STUDY TEXT:
# # #
Most everyone knows what they were doing in March 2020, when the United States started locking down in the early days of the COVID-19 pandemic. It was confusing and lonely and people were cut off from human contact. That deprived many of us of seeing first hand where the pandemic hit the hardest, particularly in New York.
“Especially those early weeks, especially in the first wave, we as the American public were so shielded from the realities of what was happening inside hospitals. This issue that could have brought our country together further polarized us. It was highly politicized. And I think a big part of that is the fact that the American public didn’t get to see images of how people were living or dying,” said Matthew Heineman, whose new documentary “The First Wave” is an up-close narrative set at Long Island Jewish Medical Center in Queens, N.Y., from March to June in 2020.
Heineman secured access early and went about documenting “the incredible work that health care workers were doing with no information on how to keep people alive.” And he felt a heavy responsibility to get it right. “There’s a reason why journalism exists … it informs public consciousness. These are real human beings affected by it. And we didn’t really see that. We were inundated with stats and headlines and information, but not any images,” he said in an interview conducted in a format that the pandemic transformed from novel to commonplace, on Zoom.
Heineman’s previous documentaries placed him in dangerous situations, in Mexico for the Academy Award-nominated “Cartel Land,” in Syria during a civil war for “City of Ghosts,” and in Colombia during a time of civil unrest for “The Boy from Medellin.”
None of it prepared him for Long Island Jewish.
“In making ‘The First Wave,’ we were living the same thing we were documenting … you can never really shut off. … Especially in those early weeks, early days, we knew so little about the disease, how it’s transmitted, how to protect ourselves,” he said.
That fear is echoed in the health care workers putting in desperate hours trying to save patients. “We are taught pattern recognition, and right now there is no pattern,” Dr. Nathalie Dougé, one of the subjects of the documentary, says early in the film.
Much of the imagery of the early days of the pandemic was about absence: Lack of people, of traffic, of interaction. This movie changes that. You feel the anxiety, the motion, the loss, grace and even celebration. It’s an historical document that shows what was happening when we had to close all our doors on one another.
“I always feel pressure with every film I make. I always make every film like it’s my last. … This film was that on steroids. I just felt an enormous, enormous, enormous responsibility in telling this story. I knew no one really had the access that we had, at the time,” Heineman said.
The story changed in May of 2020, when George Floyd was killed in Minneapolis by police and protests swept cities across the world, particularly New York.
Heineman followed that, particularly as people like Dougé saw a convergence of racial inequity in health care, something that played out every day at LIJ in the COVID wards, with the racial justice issues Floyd’s death brought out. “I can’t breathe,” Floyd’s last words as a police officer kneeled on his neck, had extra resonance for people fighting a disease that cut off people’s ability to breathe.
This is a heavy movie, but it’s also one that shows how and why people survive something like this current plague.
# # #
LISTED RECORDS:
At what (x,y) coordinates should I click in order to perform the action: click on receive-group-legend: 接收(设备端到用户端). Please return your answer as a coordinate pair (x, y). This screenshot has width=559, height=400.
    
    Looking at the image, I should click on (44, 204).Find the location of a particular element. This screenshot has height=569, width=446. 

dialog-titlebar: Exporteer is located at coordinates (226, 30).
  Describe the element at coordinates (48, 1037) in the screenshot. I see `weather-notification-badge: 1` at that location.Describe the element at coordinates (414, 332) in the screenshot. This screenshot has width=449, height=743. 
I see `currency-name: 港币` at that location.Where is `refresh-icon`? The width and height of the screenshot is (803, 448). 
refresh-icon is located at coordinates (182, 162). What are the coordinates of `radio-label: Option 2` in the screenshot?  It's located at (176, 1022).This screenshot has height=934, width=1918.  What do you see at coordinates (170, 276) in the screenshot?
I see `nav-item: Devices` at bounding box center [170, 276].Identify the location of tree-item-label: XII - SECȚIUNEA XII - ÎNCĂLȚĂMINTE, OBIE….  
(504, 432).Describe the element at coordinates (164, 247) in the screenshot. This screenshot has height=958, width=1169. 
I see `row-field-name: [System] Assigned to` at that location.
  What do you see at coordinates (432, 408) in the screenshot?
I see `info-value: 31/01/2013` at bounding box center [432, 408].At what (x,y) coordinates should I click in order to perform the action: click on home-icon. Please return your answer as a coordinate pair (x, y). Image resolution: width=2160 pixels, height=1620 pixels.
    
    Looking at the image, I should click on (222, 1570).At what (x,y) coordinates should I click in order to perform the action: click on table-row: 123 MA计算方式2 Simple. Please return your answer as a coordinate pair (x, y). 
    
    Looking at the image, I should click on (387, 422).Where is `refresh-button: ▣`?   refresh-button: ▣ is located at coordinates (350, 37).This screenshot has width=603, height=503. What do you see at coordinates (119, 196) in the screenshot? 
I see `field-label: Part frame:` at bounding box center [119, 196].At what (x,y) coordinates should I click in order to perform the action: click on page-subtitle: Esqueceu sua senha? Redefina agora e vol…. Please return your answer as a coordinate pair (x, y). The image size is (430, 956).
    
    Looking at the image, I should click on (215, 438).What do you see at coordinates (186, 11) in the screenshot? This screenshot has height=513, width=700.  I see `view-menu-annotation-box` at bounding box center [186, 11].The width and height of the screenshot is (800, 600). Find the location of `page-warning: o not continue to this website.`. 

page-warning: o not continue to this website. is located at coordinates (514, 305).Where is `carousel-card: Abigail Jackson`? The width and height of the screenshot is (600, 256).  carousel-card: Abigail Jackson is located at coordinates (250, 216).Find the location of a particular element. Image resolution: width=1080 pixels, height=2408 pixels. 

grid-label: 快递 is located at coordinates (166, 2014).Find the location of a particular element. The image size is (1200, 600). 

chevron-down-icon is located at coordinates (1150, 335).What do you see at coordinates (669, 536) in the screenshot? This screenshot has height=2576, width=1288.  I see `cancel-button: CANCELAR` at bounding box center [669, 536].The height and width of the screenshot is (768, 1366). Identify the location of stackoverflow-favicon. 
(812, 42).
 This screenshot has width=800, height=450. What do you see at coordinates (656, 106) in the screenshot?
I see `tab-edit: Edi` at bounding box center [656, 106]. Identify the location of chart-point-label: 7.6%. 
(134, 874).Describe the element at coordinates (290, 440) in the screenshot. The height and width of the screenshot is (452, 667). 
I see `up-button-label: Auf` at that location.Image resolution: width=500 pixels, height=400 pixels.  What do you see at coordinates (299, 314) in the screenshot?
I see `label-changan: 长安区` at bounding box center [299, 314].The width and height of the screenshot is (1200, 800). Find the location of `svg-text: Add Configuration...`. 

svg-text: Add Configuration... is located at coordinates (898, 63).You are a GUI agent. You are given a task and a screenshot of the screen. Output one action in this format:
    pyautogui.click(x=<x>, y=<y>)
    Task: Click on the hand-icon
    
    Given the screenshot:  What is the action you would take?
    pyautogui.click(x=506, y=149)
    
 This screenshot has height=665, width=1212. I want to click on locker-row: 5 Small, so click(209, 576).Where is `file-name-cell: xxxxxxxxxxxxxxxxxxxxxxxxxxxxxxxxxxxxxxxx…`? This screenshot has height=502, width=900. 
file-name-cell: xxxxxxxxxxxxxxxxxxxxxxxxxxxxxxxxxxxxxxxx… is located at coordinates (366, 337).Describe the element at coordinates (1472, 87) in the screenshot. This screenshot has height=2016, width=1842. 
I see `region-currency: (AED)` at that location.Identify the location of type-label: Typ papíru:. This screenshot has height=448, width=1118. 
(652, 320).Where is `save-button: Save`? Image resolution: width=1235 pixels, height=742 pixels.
# # #
REQUIRED ACTIONS:
**A.** According to the article about "The First Wave," why did Floyd's words "I can't breathe" carry extra resonance? Answer in one to three sentences.
**B.** Summarize the article about "The First Wave" in exactly two sentences.
**C.** Translate this sentence from the article about "The First Wave" into Spanish: "Much of the imagery of the early days of the pandemic was about absence: Lack of people, of traffic, of interaction."
The data have no connection to the article about "The First Wave."

LIST OF SOLUTIONS:
**A.** They carried extra resonance for people fighting a disease that cut off people's ability to breathe. The article also notes that people such as Dr. Nathalie Dougé saw racial inequity in health care converge with the racial justice issues that Floyd's death brought out.

**B.** Matthew Heineman's documentary "The First Wave" follows health care workers at Long Island Jewish Medical Center in Queens from March to June 2020, showing a public that saw mostly stats and headlines what was happening inside hospitals. Heineman felt an enormous responsibility in telling the story, which shifted after George Floyd's killing as he followed how racial inequity in health care converged with the racial justice issues Floyd's death brought out.

**C.** Gran parte de las imágenes de los primeros días de la pandemia trataba sobre la ausencia: falta de personas, de tráfico, de interacción.